# [Short exercise]
Write out the lines below word for word, starting at the line containing "Image resolution: width=264" and ending at the line containing "pos(1056,448)", with both of those lines included.

# [Records provided]
━━━━━━━━━━━━━━━━━━━━━━━━━━━━━━

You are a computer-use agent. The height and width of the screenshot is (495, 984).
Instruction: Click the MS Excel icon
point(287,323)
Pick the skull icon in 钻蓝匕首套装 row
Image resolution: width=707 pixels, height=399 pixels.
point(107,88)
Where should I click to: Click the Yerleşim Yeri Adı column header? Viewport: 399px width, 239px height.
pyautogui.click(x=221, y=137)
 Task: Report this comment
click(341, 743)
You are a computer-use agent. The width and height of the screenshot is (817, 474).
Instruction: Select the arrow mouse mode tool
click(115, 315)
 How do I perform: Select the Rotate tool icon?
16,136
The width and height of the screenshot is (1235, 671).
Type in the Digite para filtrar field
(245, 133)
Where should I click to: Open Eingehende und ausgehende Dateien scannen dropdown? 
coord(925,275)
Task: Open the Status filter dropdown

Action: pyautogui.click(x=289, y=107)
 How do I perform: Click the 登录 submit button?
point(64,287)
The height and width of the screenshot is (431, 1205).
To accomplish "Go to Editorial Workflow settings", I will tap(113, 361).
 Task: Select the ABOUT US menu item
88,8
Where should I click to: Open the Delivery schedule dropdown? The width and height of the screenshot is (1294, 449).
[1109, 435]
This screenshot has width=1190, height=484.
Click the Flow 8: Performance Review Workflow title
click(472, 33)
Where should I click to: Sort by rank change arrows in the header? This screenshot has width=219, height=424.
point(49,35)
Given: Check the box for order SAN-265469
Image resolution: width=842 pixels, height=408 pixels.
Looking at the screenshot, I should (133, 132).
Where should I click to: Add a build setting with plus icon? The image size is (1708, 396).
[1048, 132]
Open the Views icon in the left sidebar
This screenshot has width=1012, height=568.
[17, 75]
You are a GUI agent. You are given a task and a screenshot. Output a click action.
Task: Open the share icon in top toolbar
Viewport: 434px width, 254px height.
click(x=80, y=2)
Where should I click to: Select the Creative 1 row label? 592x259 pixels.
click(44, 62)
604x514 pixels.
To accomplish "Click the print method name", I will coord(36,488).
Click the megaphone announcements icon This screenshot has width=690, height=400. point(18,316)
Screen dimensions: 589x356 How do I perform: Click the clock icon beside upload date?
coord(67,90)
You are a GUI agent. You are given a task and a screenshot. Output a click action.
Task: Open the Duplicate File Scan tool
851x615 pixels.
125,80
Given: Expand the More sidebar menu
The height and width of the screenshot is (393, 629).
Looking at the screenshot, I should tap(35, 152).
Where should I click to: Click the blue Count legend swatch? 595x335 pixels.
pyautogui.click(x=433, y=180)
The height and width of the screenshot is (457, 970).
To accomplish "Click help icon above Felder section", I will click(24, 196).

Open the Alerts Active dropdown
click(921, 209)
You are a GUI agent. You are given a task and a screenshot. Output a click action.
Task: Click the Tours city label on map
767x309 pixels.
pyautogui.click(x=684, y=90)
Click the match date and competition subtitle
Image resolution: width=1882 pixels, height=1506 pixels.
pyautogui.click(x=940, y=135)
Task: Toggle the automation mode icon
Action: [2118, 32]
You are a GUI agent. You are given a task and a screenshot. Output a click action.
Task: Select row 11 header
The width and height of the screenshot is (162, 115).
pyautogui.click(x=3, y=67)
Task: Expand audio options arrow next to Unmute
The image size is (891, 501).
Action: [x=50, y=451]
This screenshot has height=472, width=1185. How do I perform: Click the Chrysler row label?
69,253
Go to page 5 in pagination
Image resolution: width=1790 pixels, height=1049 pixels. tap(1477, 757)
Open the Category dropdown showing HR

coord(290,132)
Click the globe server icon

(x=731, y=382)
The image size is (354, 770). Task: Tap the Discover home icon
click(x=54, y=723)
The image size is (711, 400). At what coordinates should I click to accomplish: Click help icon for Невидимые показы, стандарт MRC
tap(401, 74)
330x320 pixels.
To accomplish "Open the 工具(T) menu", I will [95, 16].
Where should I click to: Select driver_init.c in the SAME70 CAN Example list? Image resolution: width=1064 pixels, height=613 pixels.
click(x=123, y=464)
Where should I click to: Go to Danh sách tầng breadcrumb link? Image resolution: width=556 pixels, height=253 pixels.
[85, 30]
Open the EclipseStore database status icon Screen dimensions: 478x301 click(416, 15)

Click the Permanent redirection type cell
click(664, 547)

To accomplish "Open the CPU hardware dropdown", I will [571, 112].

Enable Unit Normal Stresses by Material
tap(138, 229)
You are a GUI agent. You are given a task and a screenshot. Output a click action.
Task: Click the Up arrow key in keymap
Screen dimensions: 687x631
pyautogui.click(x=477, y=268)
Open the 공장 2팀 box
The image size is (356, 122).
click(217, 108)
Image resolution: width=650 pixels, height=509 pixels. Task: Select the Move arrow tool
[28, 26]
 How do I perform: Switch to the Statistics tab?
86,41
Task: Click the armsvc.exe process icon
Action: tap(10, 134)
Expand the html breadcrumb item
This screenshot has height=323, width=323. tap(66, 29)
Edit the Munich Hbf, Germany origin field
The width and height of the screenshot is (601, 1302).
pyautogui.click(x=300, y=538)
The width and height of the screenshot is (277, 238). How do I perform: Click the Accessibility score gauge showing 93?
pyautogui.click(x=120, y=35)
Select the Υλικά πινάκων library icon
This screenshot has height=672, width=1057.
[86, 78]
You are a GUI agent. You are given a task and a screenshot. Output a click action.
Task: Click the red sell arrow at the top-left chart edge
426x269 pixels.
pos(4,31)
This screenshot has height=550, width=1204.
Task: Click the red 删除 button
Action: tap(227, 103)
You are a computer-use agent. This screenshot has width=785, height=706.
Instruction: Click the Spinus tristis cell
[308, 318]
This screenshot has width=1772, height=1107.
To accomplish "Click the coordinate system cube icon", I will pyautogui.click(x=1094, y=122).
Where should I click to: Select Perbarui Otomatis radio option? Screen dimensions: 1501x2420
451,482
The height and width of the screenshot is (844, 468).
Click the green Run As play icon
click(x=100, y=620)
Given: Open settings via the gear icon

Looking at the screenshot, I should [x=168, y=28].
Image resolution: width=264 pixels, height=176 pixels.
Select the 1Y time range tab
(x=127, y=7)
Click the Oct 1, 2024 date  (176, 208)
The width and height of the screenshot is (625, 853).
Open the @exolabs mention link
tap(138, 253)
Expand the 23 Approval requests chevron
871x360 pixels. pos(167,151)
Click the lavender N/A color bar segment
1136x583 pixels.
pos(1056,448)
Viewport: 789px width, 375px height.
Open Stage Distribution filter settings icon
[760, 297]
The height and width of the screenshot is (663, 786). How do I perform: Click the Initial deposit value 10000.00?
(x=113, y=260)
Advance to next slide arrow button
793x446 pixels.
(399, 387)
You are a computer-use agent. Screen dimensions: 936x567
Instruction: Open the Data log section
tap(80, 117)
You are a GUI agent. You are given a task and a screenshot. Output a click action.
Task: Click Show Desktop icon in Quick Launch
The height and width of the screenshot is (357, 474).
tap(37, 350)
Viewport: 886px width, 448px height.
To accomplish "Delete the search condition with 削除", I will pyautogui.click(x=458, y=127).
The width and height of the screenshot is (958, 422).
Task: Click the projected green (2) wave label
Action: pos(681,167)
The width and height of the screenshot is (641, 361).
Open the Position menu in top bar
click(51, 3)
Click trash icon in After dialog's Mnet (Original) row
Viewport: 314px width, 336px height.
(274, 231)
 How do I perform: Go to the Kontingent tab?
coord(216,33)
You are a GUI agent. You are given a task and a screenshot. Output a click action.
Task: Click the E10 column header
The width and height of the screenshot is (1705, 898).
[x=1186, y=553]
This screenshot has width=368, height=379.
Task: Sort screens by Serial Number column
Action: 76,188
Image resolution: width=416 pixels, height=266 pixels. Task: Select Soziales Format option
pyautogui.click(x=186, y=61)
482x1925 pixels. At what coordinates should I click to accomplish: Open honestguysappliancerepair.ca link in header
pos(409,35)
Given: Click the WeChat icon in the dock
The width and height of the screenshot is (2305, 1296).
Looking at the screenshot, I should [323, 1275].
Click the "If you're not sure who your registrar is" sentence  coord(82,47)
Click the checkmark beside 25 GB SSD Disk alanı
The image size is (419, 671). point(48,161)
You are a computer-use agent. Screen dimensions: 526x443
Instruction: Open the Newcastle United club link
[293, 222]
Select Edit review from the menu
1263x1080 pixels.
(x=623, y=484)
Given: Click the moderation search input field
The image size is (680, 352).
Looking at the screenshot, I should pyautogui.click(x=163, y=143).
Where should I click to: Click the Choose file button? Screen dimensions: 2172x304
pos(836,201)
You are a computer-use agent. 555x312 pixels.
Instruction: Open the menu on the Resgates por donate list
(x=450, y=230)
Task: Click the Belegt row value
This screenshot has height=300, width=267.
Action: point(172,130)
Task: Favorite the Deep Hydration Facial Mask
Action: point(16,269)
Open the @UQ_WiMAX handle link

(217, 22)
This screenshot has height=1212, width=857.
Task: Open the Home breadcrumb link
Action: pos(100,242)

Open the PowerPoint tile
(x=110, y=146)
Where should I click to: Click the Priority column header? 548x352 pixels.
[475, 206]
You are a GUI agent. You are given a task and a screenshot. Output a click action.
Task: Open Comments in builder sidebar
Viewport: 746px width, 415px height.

━━━━━━━━━━━━━━━━━━━━━━━━━━━━━━

# [The solution]
Image resolution: width=264 pixels, height=176 pixels.
Select the 1Y time range tab
(x=127, y=7)
Click the Oct 1, 2024 date  (176, 208)
The width and height of the screenshot is (625, 853).
Open the @exolabs mention link
tap(138, 253)
Expand the 23 Approval requests chevron
871x360 pixels. pos(167,151)
Click the lavender N/A color bar segment
1136x583 pixels.
pos(1056,448)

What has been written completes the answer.